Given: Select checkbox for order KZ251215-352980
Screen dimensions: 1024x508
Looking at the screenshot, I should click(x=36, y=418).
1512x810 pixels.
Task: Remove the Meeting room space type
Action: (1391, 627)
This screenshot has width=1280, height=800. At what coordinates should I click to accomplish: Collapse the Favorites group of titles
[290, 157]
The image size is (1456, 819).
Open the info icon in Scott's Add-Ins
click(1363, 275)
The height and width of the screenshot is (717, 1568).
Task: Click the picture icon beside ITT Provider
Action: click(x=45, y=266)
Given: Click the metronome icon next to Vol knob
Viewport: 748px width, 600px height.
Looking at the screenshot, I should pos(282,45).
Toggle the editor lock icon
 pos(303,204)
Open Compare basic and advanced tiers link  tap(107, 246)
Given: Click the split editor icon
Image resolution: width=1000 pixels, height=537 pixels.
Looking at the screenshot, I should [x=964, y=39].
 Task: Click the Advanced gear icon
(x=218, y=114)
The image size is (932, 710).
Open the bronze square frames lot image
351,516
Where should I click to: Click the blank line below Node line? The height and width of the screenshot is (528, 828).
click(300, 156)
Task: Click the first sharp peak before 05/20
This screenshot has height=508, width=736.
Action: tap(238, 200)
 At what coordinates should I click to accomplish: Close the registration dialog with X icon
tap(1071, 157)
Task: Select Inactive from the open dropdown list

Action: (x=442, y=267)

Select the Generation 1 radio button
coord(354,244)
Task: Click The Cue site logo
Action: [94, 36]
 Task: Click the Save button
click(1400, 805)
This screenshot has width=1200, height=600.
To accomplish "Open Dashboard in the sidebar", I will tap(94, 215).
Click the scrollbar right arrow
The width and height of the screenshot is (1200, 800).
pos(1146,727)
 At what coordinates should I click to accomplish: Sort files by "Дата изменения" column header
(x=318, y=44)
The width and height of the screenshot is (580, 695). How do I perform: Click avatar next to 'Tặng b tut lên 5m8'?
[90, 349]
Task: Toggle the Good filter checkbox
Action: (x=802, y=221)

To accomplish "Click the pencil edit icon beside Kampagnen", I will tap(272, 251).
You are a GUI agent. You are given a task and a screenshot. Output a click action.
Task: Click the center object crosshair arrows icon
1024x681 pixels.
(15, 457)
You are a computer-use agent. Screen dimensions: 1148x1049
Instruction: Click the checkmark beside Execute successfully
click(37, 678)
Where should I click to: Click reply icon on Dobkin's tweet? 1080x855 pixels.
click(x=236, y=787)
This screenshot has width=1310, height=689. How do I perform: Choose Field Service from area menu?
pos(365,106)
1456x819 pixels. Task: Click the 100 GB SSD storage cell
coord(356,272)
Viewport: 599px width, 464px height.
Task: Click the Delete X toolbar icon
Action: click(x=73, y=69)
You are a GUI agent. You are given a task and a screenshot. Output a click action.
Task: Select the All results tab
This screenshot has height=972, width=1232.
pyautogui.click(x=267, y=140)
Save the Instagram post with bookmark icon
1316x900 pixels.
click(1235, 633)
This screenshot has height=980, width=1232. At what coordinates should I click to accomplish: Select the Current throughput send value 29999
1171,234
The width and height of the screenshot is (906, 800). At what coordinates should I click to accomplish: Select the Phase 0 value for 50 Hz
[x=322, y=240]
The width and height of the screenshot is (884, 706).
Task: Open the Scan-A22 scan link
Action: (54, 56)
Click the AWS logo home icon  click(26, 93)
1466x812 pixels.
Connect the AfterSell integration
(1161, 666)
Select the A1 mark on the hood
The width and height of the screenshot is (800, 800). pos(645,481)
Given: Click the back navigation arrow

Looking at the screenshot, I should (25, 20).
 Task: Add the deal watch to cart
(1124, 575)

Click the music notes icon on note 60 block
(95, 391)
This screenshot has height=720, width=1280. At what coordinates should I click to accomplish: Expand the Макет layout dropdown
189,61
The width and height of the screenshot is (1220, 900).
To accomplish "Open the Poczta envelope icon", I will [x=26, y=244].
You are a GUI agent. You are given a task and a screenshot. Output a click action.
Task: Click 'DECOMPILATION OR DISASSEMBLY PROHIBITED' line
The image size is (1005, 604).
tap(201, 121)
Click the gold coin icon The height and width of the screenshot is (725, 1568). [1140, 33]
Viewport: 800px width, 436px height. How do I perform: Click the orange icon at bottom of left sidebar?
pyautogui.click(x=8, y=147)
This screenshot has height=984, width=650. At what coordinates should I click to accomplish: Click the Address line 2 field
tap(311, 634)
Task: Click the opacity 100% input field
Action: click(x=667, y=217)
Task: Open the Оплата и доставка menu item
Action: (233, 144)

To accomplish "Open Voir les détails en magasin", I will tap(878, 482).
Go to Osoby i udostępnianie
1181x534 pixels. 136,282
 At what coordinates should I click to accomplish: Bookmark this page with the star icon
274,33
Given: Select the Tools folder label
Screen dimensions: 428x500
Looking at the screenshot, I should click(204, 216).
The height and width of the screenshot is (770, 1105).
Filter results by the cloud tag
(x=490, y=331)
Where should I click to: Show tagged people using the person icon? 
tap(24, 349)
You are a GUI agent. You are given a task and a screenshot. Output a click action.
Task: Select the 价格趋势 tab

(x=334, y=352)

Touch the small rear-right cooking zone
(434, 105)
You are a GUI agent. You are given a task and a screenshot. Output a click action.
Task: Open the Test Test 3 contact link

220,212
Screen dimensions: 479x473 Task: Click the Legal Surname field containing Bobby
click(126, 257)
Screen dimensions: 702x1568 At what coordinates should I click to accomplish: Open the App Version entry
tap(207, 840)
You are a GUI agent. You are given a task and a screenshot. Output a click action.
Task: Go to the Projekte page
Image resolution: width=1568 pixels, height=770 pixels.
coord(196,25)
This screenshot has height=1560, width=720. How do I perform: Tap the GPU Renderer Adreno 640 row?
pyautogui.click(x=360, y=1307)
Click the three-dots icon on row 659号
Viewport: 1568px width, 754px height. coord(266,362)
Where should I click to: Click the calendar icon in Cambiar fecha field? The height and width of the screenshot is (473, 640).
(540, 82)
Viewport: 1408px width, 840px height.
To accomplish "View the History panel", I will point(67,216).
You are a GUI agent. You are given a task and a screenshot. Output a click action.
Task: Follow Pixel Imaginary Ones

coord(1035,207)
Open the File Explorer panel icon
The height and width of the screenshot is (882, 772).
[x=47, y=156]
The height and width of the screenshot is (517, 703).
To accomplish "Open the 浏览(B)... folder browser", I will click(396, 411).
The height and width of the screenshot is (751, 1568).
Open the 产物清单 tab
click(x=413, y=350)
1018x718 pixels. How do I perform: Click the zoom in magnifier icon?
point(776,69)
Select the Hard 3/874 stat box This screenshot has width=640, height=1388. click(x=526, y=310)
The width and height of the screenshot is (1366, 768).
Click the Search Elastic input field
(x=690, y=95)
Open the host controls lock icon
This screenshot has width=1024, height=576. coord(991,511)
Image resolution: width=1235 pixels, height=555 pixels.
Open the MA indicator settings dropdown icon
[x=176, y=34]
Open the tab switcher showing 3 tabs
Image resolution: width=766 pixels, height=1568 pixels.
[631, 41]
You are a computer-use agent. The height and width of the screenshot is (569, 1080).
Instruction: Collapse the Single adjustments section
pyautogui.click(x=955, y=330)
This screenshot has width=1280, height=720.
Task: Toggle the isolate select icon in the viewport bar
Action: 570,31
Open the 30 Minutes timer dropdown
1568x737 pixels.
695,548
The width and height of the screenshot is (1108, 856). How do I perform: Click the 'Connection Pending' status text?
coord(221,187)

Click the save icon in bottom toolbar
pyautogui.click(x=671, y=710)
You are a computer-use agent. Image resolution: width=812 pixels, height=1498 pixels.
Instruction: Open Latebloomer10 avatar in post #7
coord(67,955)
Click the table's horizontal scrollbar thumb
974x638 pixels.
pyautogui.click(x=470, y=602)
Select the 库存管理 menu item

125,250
----
→ Exercise requirements: All that is needed is the exact run of lines above from the line containing "This screenshot has height=984, width=650." through the line containing "Given: Select the Tools folder label", both of them included.

→ Written solution:
This screenshot has height=984, width=650. At what coordinates should I click to accomplish: Click the Address line 2 field
tap(311, 634)
Task: Click the opacity 100% input field
Action: click(x=667, y=217)
Task: Open the Оплата и доставка menu item
Action: (233, 144)

To accomplish "Open Voir les détails en magasin", I will tap(878, 482).
Go to Osoby i udostępnianie
1181x534 pixels. 136,282
 At what coordinates should I click to accomplish: Bookmark this page with the star icon
274,33
Given: Select the Tools folder label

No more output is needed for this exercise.